━━━━━ Source passage ━━━━━
Place two of these on your cutting board, dark squares to the left and light to the right.
Cut 1 1/2" from the center seam, 
Rotate a quarter turn, cut 1 3/4" from the cut edge.  
Rotate a quarter turn, cut 1 1/2" from the center seam same as the first cut, rotate a quarter turn and cut 1 3/4" from the cut edge, same as before.

Rotate back to the beginning position.  You have three columns of squares.  Take the outside squares on the bottom row and switch them.  Then take the middle square in the next row from the bottom and reverse it.  Now your block looks like this:
Take two outside pieces in the next row up and switch them.  Then reverse the square in the middle of the top row.  Now your block looks like this:
Take each square in the middle vertical row and lay it on top of the square to the left of that row:
Do that with all four middle pieces.  Take your block to the sewing machine and stitch these pieces from the middle vertical row to the pieces underneath them, down their right-hand sides.  DO NOT CUT THESE PIECES APART.  Open up these pieces so they are right side up.
Now lay the pieces in the right hand vertical row on top of the middle row.  Sew these together on their right hand sides.  DO NOT CUT THESE PIECES APART.  We are forming a "web" of the block that will keep all pieces in their proper place.
Now press these seams toward the dark fabrics.
Turn over the block and carefully repress the seams, making sure they are very flat.  Then turn the right hand row, face down on the next row.  Sew this seam on the right hand side.
Repeat this with the other rows.
Now take your seam ripper and take out the stitches of the middle vertical seam where you crossed it with this last seam.  Do that for each row.
When you press the whole block you will be able to open these three intersections and press them flat.
Turn the block right side up and repress these seams nice and flat.  Take it to your cutting board and "square it up."  Place the 4" line of your bias square on the middle seam os the block, both vertical and horizontal.  Congratulations!  You've made a beautiful, perfectly nesting four patch block.
━━━━━
Can you return the four patch block instructions from "Now lay the" to "their proper place.", copying every word without change? The listing isn't needed for this.
━━━━━ Material provided ━━━━━
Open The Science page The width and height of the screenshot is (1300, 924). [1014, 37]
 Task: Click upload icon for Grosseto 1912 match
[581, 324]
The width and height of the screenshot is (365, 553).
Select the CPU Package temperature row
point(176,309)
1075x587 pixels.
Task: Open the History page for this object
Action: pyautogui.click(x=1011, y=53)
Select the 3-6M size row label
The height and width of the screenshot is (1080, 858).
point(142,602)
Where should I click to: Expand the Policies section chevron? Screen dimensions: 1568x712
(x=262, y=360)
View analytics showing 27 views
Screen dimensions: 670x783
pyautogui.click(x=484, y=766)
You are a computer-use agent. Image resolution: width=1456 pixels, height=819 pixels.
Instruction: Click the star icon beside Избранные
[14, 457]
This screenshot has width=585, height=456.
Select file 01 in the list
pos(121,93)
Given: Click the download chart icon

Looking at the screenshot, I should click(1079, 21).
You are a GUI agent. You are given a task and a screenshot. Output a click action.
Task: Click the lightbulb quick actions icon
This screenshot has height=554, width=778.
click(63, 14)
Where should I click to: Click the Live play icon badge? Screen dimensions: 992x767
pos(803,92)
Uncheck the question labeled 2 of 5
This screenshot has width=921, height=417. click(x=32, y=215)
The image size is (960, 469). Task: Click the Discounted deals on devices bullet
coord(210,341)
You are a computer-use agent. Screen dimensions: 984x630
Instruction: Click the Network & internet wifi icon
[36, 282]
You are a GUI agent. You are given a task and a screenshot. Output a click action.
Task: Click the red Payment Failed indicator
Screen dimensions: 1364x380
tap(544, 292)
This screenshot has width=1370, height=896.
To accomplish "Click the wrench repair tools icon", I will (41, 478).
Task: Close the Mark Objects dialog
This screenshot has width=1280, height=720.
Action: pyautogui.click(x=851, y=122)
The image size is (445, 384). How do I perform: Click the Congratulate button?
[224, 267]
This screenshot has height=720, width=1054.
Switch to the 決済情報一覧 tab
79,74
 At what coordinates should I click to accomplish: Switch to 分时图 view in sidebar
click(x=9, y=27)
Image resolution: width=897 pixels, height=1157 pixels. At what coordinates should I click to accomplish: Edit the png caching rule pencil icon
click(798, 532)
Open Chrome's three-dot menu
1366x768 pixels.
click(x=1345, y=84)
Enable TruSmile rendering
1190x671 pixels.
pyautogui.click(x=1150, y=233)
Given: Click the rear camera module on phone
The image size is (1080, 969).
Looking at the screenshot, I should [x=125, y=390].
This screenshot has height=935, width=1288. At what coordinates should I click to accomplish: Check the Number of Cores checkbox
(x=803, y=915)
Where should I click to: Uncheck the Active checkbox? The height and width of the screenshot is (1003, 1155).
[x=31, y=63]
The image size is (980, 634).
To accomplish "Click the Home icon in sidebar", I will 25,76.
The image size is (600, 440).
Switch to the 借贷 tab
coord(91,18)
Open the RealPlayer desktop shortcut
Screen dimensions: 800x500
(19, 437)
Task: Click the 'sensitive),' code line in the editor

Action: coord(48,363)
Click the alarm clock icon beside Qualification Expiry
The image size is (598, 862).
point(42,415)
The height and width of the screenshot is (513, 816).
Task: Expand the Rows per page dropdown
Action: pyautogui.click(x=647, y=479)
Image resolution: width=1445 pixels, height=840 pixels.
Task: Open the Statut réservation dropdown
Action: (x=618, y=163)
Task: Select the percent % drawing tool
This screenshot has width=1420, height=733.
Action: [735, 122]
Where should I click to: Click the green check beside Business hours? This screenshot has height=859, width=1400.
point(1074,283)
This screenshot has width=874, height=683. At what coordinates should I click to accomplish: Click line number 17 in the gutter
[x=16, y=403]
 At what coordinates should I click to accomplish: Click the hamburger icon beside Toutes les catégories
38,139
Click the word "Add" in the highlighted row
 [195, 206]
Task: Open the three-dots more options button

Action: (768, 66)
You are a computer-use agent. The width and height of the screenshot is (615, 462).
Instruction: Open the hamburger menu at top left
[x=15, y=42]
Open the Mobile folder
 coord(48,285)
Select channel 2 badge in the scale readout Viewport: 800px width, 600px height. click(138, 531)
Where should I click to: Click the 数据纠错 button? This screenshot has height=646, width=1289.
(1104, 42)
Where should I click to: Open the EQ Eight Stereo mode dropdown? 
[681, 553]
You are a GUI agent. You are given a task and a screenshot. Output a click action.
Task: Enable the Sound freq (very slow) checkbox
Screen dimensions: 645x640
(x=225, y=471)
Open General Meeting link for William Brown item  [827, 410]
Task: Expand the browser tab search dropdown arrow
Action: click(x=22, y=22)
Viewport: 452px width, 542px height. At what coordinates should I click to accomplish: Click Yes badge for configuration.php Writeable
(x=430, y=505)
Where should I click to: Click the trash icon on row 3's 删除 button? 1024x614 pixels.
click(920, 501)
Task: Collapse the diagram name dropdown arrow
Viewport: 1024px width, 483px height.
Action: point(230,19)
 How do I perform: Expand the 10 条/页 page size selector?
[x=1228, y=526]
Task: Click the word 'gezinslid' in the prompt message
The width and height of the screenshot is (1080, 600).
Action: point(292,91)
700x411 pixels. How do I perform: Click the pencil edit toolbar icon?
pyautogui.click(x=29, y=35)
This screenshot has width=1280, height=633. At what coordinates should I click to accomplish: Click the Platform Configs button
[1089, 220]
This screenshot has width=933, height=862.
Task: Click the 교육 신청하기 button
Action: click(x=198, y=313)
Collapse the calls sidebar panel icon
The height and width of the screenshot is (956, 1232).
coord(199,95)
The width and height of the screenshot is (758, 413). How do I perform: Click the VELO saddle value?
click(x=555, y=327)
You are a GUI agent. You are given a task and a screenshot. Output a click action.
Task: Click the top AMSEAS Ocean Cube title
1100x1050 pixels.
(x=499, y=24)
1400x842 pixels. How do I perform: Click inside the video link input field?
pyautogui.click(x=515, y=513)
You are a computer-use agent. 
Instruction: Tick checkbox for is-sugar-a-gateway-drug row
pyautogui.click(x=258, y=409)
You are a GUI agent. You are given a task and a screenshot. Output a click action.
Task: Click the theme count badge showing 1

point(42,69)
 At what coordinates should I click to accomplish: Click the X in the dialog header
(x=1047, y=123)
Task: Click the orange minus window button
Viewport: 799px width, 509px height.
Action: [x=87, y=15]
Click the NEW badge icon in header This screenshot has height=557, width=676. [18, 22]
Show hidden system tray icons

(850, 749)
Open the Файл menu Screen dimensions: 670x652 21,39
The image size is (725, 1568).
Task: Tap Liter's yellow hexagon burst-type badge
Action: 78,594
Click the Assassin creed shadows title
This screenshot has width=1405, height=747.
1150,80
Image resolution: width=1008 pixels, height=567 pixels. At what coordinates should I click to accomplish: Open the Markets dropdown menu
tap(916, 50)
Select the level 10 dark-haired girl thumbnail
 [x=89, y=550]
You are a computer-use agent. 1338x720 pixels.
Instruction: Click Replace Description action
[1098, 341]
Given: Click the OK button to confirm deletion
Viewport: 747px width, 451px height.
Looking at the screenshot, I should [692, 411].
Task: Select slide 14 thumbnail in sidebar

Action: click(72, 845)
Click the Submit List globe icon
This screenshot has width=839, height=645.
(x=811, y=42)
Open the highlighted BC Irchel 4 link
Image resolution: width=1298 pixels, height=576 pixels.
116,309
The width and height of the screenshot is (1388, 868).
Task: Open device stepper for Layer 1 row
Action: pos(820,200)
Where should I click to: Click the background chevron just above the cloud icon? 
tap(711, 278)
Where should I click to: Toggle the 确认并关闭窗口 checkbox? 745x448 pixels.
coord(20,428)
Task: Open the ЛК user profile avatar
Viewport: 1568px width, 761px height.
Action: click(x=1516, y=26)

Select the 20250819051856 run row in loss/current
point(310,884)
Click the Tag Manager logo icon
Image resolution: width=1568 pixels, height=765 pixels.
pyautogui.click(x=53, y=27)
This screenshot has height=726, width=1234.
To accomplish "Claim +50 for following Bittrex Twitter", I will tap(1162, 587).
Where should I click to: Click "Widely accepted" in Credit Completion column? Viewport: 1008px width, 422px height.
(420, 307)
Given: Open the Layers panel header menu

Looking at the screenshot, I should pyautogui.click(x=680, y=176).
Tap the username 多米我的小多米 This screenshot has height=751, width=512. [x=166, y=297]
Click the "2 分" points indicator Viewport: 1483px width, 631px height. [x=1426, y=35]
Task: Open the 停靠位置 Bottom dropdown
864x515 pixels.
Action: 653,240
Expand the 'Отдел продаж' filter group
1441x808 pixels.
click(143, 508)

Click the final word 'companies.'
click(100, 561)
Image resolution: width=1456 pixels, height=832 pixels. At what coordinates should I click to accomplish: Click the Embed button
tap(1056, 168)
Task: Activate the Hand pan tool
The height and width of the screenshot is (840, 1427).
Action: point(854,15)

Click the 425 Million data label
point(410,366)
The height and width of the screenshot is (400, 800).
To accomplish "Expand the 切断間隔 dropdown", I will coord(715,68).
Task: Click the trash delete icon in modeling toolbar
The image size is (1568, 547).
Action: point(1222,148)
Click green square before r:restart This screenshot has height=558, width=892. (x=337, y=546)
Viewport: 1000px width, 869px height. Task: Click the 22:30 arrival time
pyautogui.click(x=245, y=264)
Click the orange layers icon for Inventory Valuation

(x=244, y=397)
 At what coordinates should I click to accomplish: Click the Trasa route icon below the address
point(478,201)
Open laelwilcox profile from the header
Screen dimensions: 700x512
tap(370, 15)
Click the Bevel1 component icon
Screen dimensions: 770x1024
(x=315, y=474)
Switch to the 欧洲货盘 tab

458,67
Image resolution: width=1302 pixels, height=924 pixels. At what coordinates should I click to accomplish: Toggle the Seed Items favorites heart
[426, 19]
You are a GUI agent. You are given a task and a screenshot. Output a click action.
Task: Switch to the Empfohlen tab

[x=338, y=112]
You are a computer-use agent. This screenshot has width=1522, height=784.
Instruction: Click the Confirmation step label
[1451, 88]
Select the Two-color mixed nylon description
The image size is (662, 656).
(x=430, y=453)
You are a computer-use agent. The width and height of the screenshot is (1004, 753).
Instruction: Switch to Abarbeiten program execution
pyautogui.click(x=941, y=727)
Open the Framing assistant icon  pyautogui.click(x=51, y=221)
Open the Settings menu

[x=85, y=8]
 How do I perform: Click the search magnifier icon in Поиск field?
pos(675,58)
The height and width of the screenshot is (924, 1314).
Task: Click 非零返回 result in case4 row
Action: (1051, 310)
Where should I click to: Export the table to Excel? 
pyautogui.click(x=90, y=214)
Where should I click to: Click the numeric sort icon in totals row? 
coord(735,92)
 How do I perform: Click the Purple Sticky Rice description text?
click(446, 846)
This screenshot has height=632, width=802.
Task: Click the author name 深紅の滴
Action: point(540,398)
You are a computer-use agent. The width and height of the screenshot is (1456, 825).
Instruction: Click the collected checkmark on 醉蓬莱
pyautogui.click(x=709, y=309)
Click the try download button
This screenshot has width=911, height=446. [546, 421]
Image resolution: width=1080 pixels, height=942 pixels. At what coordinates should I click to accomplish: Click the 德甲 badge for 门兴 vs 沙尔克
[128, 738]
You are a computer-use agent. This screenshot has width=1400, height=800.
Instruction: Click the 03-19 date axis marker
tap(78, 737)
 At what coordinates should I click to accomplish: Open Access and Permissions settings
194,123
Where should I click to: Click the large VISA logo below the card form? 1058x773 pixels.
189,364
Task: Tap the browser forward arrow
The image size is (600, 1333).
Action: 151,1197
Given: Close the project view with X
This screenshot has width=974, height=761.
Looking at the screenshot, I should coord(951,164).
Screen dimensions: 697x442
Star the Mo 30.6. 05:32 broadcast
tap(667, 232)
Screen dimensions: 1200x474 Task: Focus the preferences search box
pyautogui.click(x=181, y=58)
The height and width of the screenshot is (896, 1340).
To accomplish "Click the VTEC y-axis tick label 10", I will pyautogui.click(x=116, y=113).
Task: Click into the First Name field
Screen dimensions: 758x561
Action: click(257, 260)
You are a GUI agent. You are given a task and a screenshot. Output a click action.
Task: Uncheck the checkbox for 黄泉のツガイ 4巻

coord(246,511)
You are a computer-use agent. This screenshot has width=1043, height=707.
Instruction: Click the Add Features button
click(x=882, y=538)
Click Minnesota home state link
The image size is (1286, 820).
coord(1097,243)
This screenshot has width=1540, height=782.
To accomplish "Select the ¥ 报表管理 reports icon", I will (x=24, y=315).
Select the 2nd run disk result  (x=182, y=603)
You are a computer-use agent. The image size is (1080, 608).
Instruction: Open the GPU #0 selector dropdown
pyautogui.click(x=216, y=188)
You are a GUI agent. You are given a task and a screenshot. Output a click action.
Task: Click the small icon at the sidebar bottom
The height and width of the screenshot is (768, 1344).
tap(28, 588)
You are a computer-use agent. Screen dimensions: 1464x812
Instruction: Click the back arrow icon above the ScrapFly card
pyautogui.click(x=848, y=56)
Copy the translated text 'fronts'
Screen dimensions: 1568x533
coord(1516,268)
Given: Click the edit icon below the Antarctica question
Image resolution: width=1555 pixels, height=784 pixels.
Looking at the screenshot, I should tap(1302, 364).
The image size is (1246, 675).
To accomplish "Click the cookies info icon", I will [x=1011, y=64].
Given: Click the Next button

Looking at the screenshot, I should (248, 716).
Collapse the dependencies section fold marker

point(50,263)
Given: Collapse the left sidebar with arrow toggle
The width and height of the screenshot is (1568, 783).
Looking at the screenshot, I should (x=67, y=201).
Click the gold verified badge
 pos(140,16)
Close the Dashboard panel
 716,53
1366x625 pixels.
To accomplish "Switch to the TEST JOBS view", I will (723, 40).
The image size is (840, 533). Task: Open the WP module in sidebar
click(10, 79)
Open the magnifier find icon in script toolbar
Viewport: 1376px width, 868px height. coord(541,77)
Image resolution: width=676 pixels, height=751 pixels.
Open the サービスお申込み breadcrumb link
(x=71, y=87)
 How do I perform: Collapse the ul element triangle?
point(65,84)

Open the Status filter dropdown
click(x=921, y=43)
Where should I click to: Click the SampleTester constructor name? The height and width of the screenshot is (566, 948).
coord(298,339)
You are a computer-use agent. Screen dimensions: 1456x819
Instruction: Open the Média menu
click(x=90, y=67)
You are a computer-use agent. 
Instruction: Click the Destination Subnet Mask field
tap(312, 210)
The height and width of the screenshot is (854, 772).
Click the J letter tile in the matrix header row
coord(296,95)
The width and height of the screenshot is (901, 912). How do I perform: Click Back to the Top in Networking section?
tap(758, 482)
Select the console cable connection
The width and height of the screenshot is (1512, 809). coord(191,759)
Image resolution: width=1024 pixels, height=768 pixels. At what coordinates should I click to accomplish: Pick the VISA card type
━━━━━
■ Answer box ■
Now lay the pieces in the right hand vertical row on top of the middle row.  Sew these together on their right hand sides.  DO NOT CUT THESE PIECES APART.  We are forming a "web" of the block that will keep all pieces in their proper place.